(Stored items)
★ ★ ★ ★ ★ ★ ★
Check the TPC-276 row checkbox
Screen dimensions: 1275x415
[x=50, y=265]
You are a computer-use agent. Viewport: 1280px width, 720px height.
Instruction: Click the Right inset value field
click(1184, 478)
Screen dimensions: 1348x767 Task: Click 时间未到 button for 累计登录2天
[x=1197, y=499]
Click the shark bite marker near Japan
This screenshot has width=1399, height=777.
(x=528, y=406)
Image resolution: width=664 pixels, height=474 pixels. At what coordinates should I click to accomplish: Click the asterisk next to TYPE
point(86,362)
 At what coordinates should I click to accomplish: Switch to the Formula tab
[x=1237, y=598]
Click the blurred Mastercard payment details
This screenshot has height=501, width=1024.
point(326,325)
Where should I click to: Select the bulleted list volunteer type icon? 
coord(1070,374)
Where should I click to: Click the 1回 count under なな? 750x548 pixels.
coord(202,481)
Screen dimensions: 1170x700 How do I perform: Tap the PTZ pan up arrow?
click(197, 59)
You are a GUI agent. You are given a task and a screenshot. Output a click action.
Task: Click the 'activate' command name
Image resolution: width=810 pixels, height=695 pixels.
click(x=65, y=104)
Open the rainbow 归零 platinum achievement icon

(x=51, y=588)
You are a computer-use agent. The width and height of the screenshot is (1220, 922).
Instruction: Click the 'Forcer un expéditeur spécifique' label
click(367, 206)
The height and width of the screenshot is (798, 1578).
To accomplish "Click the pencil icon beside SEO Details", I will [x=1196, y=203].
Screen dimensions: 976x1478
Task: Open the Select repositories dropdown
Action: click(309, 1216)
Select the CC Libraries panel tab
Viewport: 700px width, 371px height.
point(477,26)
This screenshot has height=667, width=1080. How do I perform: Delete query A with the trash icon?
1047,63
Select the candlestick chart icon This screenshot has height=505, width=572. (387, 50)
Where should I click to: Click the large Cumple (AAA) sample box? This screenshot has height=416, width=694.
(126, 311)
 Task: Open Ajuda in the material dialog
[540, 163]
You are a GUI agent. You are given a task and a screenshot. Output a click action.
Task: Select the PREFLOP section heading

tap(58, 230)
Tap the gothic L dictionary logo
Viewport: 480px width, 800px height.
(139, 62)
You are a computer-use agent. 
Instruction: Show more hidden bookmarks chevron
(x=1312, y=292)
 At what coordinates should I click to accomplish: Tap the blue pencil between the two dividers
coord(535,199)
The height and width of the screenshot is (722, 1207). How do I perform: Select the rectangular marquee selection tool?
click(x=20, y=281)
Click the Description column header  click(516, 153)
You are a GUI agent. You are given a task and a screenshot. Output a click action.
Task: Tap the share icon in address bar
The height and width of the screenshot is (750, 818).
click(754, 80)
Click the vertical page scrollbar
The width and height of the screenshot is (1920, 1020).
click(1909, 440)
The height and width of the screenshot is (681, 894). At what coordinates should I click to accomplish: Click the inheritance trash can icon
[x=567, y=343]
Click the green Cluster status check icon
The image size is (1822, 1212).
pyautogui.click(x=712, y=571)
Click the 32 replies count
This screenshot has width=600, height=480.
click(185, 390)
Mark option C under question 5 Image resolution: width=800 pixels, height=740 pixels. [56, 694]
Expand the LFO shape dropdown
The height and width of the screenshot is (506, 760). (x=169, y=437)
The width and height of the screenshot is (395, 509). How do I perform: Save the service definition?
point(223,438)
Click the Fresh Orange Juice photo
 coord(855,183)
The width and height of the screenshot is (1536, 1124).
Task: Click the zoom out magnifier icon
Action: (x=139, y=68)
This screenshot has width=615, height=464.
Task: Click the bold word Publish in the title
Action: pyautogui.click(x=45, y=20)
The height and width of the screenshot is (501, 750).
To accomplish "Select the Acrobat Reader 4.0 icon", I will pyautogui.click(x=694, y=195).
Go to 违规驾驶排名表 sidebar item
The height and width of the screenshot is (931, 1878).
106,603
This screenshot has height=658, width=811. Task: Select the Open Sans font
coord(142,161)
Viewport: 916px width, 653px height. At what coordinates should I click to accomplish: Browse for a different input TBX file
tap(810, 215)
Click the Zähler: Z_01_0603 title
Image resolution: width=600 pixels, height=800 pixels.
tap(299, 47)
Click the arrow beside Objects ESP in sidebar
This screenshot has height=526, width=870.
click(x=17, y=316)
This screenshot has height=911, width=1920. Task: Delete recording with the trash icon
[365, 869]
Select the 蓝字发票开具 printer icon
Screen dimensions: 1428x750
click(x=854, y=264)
★ ★ ★ ★ ★ ★ ★
Every line above should be written out again exactly as it stands.

Output of the task:
Check the TPC-276 row checkbox
Screen dimensions: 1275x415
[x=50, y=265]
You are a computer-use agent. Viewport: 1280px width, 720px height.
Instruction: Click the Right inset value field
click(1184, 478)
Screen dimensions: 1348x767 Task: Click 时间未到 button for 累计登录2天
[x=1197, y=499]
Click the shark bite marker near Japan
This screenshot has width=1399, height=777.
(x=528, y=406)
Image resolution: width=664 pixels, height=474 pixels. At what coordinates should I click to accomplish: Click the asterisk next to TYPE
point(86,362)
 At what coordinates should I click to accomplish: Switch to the Formula tab
[x=1237, y=598]
Click the blurred Mastercard payment details
This screenshot has height=501, width=1024.
point(326,325)
Where should I click to: Select the bulleted list volunteer type icon? 
coord(1070,374)
Where should I click to: Click the 1回 count under なな? 750x548 pixels.
coord(202,481)
Screen dimensions: 1170x700 How do I perform: Tap the PTZ pan up arrow?
click(197, 59)
You are a GUI agent. You are given a task and a screenshot. Output a click action.
Task: Click the 'activate' command name
Image resolution: width=810 pixels, height=695 pixels.
click(x=65, y=104)
Open the rainbow 归零 platinum achievement icon

(x=51, y=588)
You are a computer-use agent. The width and height of the screenshot is (1220, 922).
Instruction: Click the 'Forcer un expéditeur spécifique' label
click(367, 206)
The height and width of the screenshot is (798, 1578).
To accomplish "Click the pencil icon beside SEO Details", I will [x=1196, y=203].
Screen dimensions: 976x1478
Task: Open the Select repositories dropdown
Action: click(309, 1216)
Select the CC Libraries panel tab
Viewport: 700px width, 371px height.
point(477,26)
This screenshot has height=667, width=1080. How do I perform: Delete query A with the trash icon?
1047,63
Select the candlestick chart icon This screenshot has height=505, width=572. (387, 50)
Where should I click to: Click the large Cumple (AAA) sample box? This screenshot has height=416, width=694.
(126, 311)
 Task: Open Ajuda in the material dialog
[540, 163]
You are a GUI agent. You are given a task and a screenshot. Output a click action.
Task: Select the PREFLOP section heading

tap(58, 230)
Tap the gothic L dictionary logo
Viewport: 480px width, 800px height.
(139, 62)
You are a computer-use agent. 
Instruction: Show more hidden bookmarks chevron
(x=1312, y=292)
 At what coordinates should I click to accomplish: Tap the blue pencil between the two dividers
coord(535,199)
The height and width of the screenshot is (722, 1207). How do I perform: Select the rectangular marquee selection tool?
click(x=20, y=281)
Click the Description column header  click(516, 153)
You are a GUI agent. You are given a task and a screenshot. Output a click action.
Task: Tap the share icon in address bar
The height and width of the screenshot is (750, 818).
click(754, 80)
Click the vertical page scrollbar
The width and height of the screenshot is (1920, 1020).
click(1909, 440)
The height and width of the screenshot is (681, 894). At what coordinates should I click to accomplish: Click the inheritance trash can icon
[x=567, y=343]
Click the green Cluster status check icon
The image size is (1822, 1212).
pyautogui.click(x=712, y=571)
Click the 32 replies count
This screenshot has width=600, height=480.
click(185, 390)
Mark option C under question 5 Image resolution: width=800 pixels, height=740 pixels. [56, 694]
Expand the LFO shape dropdown
The height and width of the screenshot is (506, 760). (x=169, y=437)
The width and height of the screenshot is (395, 509). How do I perform: Save the service definition?
point(223,438)
Click the Fresh Orange Juice photo
 coord(855,183)
The width and height of the screenshot is (1536, 1124).
Task: Click the zoom out magnifier icon
Action: (x=139, y=68)
This screenshot has width=615, height=464.
Task: Click the bold word Publish in the title
Action: pyautogui.click(x=45, y=20)
The height and width of the screenshot is (501, 750).
To accomplish "Select the Acrobat Reader 4.0 icon", I will pyautogui.click(x=694, y=195).
Go to 违规驾驶排名表 sidebar item
The height and width of the screenshot is (931, 1878).
106,603
This screenshot has height=658, width=811. Task: Select the Open Sans font
coord(142,161)
Viewport: 916px width, 653px height. At what coordinates should I click to accomplish: Browse for a different input TBX file
tap(810, 215)
Click the Zähler: Z_01_0603 title
Image resolution: width=600 pixels, height=800 pixels.
tap(299, 47)
Click the arrow beside Objects ESP in sidebar
This screenshot has height=526, width=870.
click(x=17, y=316)
This screenshot has height=911, width=1920. Task: Delete recording with the trash icon
[365, 869]
Select the 蓝字发票开具 printer icon
Screen dimensions: 1428x750
click(x=854, y=264)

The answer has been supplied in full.